TEXT UNDER STUDY Start Marker
To start with, let $M$ be an additively written monoid (either commutative or not). I'll denote by $\mathcal P(M)$ the extended power monoid of $M$, that is, the monoid obtained by endowing the set of all subsets of $M$ with the binary operation $$ (X, Y) \mapsto X+Y := \{x+y: x \in X \text{ and }y \in Y\}, $$ and by $\mathcal P_{\rm fin}(M)$ the submonoid of $\mathcal P(M)$ consisting of all non-empty finite subsets of $M$ (namely, the power monoid of $M$).
TEXT UNDER STUDY End Marker
PROVIDED DATA Start Marker
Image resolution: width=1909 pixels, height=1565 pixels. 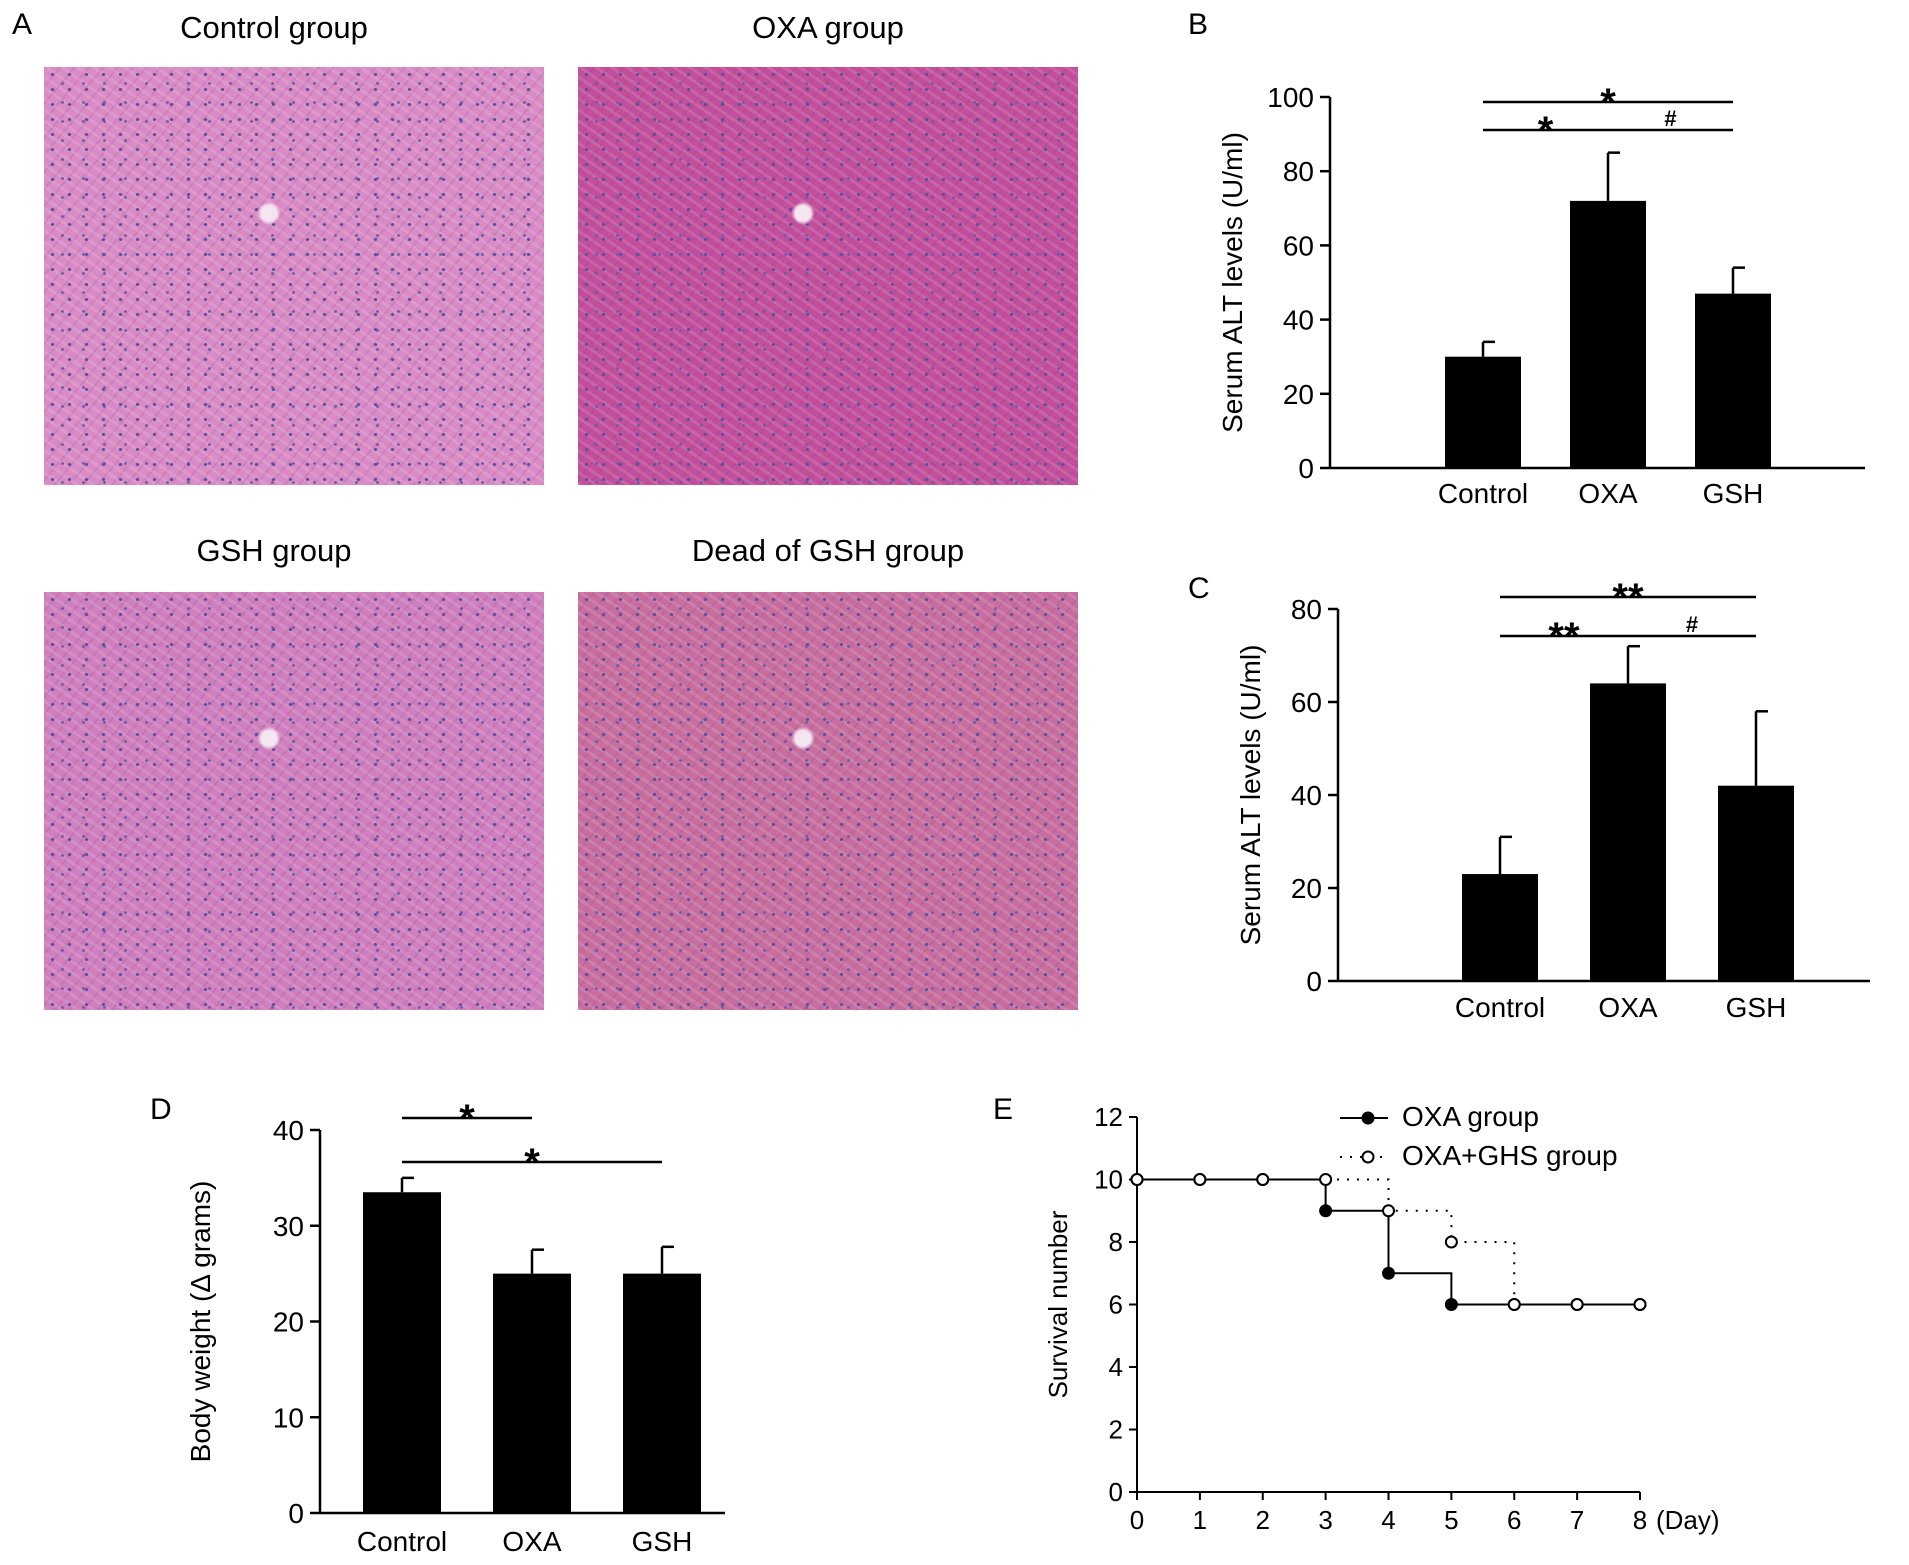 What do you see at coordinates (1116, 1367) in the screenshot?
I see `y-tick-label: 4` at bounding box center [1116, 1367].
PROVIDED DATA End Marker
PROVIDED DATA Start Marker
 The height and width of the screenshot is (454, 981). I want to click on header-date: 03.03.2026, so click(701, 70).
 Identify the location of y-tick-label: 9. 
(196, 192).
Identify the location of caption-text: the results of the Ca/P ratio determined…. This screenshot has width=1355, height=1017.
PROVIDED DATA End Marker
== USING THE INFORMATION ==
**A.** In the passage on power monoids, what is the monoid of all subsets of M with the sumset operation called?
**B.** Write a continuation of the passage on power monoids, starting right after its last sentence.
The listing above comes from a separate source and is unrelated to the passage on power monoids.

== SOLVED PROBLEMS ==
**A.** The extended power monoid of M.

**B.**
Accordingly, let $\mathbb N = (\mathbf N, +)$ be the additive monoid of non-negative integers and $G$ an additively written abelian group of cardinality $\kappa$, and take $H$ to be the smallest submonoid of $\mathcal P(G \times \mathbb N)$ containing all $1$-element subsets of $G \times \{0\}$, as well as all sets of the form $G \times X$ for which $X$ is a finite subset of $\mathbf N$ with $0 \in X$ and $|X| \ge 2$. Then $H$ is a commutative monoid with $$H^\times = \bigl\{\{(g,0)\bigr\}: g \in G\} \simeq_{\sf Grp} G \quad\text{and}\quad \mathcal A(H) = \{G \times X: 0 \in X \in \mathcal A(\mathcal P_{\rm fin}(\mathbb N))\},$$ and actually a (commutative) BF-monoid, as it follows from considering that $H$ is unit-cancellative and the function $H \to \mathbf N: (A, B) \mapsto |B| - 1$ is a length function (here we use a very basic result from additive number theory, i.e., that $|X+Y| \ge |X| + |Y| - 1$ for all non-empty $X, Y \subseteq \mathbf N$). Moreover, $A + U = A$ for every $U \in H^\times$ and $A \in \mathcal A(H)$, since $\{(g,0)\} + G \times X = G \times X$ for every $X \in \mathcal P_{\rm fin}(\mathbb N)$.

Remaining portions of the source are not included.